Depuis le 11 février 2026, de violentes inondations en Gironde touchent de nombreuses communes, provoquant des dégâts importants sur les habitations, les commerces, les infrastructures publiques et les exploitations agricoles. Face à l’ampleur de la situation, le Gouvernement a décidé d’activer une procédure accélérée de reconnaissance de l’état de catastrophe naturelle, afin de permettre une indemnisation rapide des sinistrés.
Cette mesure exceptionnelle vise à accompagner au plus vite les particuliers, les entreprises et les collectivités locales durement impactés par les crues, les ruissellements et les coulées de boue observés sur l’ensemble du territoire girondin. L’objectif est clair : réduire les délais administratifs pour que les victimes puissent engager rapidement les démarches auprès de leurs assureurs et obtenir une prise en charge financière dans les meilleurs délais.

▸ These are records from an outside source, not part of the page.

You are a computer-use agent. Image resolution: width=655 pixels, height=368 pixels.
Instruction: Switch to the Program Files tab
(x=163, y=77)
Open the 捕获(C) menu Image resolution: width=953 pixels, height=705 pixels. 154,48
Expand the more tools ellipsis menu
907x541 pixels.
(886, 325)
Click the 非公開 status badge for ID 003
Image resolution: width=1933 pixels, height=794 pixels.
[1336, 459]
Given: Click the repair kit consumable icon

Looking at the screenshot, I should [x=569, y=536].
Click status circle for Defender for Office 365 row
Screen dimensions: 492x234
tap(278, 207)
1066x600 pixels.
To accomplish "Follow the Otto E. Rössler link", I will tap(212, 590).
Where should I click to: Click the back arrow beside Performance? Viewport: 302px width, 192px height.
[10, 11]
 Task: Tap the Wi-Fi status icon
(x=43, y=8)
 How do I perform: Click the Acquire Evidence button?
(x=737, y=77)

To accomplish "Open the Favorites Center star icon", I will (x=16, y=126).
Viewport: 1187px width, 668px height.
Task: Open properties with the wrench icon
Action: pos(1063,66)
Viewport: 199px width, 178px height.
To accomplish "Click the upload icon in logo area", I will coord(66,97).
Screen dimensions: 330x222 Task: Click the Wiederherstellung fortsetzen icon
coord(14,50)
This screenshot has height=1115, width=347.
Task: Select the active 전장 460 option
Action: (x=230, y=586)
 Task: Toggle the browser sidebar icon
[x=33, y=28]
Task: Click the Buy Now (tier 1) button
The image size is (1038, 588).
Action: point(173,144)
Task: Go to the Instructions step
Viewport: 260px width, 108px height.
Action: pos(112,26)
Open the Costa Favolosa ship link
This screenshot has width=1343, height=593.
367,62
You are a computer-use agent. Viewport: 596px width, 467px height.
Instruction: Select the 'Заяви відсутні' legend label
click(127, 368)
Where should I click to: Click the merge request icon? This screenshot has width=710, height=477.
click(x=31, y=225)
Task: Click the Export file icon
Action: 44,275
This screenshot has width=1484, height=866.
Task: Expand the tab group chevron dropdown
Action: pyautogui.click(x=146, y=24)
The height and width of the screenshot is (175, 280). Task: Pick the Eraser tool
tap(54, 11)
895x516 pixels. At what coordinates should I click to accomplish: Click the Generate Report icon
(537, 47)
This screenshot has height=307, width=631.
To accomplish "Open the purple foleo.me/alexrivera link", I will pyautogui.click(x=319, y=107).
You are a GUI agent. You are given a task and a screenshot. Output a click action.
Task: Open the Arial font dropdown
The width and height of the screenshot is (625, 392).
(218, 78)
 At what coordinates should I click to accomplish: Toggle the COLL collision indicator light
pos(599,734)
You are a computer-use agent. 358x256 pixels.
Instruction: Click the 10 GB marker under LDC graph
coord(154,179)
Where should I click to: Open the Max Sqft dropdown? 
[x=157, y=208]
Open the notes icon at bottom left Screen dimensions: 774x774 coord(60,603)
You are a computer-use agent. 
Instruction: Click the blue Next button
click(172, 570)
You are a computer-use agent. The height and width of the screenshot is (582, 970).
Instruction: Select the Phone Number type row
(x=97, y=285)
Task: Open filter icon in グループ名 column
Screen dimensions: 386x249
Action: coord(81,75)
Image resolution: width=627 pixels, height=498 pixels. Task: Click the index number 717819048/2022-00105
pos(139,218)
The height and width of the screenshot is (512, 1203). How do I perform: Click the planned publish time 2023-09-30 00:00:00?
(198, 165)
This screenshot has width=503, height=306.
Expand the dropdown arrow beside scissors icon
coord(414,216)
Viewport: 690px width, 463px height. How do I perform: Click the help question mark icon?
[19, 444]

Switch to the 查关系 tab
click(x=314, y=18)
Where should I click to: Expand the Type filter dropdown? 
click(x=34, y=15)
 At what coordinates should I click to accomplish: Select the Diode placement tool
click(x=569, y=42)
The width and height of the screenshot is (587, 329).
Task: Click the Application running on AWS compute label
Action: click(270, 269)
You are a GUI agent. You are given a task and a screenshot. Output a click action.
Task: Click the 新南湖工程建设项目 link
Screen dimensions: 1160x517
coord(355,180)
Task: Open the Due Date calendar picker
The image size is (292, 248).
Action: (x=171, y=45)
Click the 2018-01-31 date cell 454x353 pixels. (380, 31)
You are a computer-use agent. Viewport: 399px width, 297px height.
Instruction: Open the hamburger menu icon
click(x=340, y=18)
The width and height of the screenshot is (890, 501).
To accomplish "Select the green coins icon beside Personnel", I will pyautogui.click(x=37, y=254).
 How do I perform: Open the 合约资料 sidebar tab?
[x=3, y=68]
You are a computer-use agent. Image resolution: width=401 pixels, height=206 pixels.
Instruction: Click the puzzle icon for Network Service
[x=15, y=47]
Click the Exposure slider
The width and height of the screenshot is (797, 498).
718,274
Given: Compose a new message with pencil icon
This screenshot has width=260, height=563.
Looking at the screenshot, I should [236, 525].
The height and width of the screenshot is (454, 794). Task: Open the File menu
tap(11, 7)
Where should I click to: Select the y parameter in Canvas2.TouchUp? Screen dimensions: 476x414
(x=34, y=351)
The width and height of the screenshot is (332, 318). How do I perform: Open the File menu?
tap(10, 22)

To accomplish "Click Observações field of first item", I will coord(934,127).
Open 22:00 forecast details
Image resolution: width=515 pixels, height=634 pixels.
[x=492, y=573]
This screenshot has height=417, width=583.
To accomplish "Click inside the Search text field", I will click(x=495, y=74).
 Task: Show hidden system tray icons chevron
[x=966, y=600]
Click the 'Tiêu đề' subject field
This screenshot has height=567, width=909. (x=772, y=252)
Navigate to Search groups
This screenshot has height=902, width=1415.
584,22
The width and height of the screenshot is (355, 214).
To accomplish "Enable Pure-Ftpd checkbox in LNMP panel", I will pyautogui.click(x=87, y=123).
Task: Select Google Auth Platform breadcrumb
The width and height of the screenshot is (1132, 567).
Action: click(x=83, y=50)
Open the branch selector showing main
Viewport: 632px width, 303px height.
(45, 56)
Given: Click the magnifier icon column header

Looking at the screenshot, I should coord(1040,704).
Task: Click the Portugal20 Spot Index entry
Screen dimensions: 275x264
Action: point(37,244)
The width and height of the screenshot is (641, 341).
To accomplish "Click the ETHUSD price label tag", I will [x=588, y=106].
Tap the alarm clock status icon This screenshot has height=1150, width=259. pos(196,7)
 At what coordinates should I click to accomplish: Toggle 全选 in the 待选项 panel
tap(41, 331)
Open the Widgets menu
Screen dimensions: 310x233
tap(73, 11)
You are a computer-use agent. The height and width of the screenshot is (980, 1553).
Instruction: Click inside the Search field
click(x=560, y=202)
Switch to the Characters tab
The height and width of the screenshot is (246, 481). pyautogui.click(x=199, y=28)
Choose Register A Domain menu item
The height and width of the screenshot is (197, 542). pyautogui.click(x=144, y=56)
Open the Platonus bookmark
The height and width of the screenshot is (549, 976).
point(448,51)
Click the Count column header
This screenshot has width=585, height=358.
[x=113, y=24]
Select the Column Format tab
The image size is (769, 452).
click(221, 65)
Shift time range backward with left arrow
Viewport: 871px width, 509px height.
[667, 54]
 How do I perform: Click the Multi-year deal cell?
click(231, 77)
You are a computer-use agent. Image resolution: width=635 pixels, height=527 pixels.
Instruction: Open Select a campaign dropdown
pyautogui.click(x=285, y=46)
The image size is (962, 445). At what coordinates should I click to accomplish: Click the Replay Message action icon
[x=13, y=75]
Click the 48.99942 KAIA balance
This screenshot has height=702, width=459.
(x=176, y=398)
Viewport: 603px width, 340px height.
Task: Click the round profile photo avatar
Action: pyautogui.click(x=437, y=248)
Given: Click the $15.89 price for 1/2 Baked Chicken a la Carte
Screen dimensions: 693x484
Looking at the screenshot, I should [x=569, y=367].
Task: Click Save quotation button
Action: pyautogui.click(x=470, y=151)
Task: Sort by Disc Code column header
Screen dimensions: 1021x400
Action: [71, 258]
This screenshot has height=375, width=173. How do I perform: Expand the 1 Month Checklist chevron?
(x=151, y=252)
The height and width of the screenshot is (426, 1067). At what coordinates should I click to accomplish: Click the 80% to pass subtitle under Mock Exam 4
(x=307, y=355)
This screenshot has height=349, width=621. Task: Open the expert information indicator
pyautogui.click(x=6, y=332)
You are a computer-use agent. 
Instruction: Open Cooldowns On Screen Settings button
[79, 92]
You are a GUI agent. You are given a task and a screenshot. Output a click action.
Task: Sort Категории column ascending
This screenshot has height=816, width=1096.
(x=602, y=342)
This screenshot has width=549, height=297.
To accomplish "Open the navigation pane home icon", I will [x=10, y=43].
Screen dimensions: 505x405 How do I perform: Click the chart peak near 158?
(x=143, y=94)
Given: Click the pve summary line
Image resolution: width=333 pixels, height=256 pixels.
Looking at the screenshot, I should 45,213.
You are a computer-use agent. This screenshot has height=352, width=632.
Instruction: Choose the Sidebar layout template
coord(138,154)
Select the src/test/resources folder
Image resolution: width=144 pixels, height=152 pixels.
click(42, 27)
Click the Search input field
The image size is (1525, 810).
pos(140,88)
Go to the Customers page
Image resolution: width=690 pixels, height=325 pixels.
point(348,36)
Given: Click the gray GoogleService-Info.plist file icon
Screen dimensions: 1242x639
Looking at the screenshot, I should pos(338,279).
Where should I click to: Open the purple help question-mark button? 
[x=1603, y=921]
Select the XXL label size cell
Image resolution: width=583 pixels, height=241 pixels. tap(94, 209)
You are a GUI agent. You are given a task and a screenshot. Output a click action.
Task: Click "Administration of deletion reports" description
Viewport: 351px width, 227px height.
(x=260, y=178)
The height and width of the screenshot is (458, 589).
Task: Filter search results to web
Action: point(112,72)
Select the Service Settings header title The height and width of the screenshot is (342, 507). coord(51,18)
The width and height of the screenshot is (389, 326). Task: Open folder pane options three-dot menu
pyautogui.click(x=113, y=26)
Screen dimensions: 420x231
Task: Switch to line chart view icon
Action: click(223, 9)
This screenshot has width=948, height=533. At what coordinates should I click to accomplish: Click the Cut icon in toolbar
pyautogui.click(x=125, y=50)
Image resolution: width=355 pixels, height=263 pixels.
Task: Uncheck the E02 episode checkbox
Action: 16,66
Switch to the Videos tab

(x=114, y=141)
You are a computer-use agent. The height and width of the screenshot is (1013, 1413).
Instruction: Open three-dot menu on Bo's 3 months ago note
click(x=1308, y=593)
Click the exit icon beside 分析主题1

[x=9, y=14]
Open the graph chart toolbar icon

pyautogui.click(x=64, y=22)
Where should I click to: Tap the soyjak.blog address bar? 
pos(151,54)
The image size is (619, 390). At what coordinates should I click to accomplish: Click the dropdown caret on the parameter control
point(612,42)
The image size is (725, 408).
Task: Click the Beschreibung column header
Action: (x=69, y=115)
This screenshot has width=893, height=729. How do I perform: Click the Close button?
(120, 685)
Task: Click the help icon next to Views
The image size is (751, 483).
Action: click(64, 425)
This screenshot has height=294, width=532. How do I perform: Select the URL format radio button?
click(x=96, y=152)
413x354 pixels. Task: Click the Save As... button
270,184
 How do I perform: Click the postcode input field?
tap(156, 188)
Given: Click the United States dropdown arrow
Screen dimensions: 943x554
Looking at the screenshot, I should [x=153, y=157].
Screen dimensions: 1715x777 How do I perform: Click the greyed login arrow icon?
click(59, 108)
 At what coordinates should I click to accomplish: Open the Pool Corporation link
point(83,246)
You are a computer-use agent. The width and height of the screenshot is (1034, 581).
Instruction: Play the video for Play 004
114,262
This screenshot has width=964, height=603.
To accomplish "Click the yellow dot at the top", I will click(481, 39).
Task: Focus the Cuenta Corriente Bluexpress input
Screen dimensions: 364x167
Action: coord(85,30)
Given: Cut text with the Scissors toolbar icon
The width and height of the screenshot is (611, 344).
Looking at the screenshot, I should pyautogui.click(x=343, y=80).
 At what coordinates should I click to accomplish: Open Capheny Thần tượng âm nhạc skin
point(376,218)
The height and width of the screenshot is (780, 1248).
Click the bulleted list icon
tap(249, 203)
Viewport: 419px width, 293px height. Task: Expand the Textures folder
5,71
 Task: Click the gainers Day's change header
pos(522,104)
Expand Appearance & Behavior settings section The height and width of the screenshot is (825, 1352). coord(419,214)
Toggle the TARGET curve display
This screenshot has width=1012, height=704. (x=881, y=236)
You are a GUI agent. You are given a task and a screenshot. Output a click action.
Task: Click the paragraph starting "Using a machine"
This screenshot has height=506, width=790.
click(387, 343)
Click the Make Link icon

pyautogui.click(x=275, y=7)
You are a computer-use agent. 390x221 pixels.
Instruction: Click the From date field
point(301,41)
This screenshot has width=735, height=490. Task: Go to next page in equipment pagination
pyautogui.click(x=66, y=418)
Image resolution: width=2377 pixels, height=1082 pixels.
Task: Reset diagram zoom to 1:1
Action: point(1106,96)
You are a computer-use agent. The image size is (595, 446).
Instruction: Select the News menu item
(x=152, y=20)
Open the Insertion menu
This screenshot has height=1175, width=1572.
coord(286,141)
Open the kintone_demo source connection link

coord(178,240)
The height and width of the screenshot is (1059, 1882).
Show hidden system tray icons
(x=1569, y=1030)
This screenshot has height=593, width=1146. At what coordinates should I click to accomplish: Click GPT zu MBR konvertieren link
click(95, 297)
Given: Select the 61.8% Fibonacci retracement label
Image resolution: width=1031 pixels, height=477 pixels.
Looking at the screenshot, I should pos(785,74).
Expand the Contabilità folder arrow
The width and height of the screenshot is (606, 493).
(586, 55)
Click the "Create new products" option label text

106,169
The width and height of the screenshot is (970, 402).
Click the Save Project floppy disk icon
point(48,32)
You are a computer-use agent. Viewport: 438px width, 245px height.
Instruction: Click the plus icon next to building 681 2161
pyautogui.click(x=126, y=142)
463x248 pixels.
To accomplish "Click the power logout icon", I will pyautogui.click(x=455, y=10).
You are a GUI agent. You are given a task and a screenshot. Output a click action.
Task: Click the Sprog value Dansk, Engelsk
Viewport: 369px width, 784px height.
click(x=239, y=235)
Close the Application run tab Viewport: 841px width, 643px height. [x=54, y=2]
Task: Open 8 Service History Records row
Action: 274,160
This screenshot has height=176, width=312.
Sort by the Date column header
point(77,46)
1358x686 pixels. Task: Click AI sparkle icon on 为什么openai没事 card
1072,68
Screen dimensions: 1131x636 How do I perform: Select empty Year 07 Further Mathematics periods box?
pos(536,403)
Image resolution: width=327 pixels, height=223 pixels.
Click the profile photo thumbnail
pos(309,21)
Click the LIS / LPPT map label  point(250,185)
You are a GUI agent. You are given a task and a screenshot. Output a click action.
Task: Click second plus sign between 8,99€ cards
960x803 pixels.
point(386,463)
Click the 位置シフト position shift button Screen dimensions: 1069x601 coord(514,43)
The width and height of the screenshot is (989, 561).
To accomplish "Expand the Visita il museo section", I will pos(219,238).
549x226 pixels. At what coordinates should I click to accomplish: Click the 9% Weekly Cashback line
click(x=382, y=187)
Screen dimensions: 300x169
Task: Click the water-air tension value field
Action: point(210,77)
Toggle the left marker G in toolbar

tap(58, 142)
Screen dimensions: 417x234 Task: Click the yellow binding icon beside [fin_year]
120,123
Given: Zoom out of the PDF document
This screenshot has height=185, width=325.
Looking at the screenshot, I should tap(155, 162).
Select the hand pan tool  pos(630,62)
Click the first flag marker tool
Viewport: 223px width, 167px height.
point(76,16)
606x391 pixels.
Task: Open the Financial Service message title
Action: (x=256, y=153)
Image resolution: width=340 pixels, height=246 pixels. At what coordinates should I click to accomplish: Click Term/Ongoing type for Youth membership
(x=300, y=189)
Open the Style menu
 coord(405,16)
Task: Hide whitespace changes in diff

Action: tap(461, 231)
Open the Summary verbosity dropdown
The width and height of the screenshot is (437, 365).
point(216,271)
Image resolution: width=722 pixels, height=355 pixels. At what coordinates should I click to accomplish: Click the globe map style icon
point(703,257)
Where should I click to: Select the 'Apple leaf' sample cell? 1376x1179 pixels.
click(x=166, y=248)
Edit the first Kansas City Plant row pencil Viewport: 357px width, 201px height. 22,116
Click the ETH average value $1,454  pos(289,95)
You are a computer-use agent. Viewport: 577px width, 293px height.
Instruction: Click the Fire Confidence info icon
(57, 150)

Une démarche simplifiée pour les communes sinistrées
Pour faciliter la reconnaissance de l’état de catastrophe naturelle, les communes concernées disposent désormais d’une procédure simplifiée et entièrement dématérialisée. Deux options s’offrent à elles pour déposer leur demande :
- effectuer elles-mêmes la démarche via la plateforme officielle iCatNat, avant la date limite fixée ;
- solliciter l’accompagnement des services de la préfecture de la Gironde, qui peuvent déposer la demande pour leur compte.
Cette organisation permet aux municipalités, parfois déjà fortement mobilisées sur le terrain pour gérer l’urgence, de ne pas perdre de temps dans des démarches administratives complexes.
Quels phénomènes sont concernés par la procédure accélérée ?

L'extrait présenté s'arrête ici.